◆ Dataset items:

--- --- ---

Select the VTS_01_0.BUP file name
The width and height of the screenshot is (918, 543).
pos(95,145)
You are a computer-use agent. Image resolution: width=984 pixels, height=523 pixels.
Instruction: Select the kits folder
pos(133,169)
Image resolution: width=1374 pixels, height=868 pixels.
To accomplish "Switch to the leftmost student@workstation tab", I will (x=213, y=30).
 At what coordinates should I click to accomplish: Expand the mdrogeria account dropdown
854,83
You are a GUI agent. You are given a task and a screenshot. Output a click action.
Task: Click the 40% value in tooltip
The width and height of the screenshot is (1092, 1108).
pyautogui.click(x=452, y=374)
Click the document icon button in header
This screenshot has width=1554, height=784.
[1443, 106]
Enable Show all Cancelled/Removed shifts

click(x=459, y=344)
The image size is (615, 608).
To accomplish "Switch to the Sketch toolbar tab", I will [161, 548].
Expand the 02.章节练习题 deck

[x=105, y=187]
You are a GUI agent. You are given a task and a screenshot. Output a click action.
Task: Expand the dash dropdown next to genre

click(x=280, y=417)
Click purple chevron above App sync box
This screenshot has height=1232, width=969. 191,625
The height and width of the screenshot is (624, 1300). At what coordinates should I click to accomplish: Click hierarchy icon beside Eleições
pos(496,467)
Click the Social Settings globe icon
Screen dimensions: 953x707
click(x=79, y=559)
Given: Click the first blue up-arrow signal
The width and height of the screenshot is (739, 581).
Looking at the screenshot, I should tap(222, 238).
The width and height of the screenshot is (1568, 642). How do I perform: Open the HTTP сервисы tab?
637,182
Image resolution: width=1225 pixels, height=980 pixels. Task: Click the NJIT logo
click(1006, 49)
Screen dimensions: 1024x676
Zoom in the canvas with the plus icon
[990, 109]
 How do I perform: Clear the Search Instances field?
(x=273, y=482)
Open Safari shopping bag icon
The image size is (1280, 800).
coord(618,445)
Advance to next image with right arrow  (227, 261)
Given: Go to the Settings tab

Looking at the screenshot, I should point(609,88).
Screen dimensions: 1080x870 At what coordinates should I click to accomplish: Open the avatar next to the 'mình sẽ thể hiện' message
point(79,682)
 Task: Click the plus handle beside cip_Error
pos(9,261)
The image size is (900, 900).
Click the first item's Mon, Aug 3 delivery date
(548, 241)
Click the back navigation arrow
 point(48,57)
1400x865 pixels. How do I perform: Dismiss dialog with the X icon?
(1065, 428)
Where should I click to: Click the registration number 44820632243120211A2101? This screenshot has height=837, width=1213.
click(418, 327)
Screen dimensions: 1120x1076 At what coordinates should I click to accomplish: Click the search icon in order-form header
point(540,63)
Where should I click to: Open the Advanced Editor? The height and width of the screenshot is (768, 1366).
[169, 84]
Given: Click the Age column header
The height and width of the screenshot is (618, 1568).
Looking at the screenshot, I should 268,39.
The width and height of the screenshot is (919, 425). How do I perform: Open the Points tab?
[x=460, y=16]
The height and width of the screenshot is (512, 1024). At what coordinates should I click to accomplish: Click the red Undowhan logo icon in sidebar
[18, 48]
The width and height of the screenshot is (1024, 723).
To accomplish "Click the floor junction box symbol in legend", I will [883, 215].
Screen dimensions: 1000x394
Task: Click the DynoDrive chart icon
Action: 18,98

--- --- ---

Word for word, restate the lines above from the line containing "At what coordinates should I click to accomplish: Expand" through the line containing "The image size is (615, 608).", with both included and nothing else.

 At what coordinates should I click to accomplish: Expand the mdrogeria account dropdown
854,83
You are a GUI agent. You are given a task and a screenshot. Output a click action.
Task: Click the 40% value in tooltip
The width and height of the screenshot is (1092, 1108).
pyautogui.click(x=452, y=374)
Click the document icon button in header
This screenshot has width=1554, height=784.
[1443, 106]
Enable Show all Cancelled/Removed shifts

click(x=459, y=344)
The image size is (615, 608).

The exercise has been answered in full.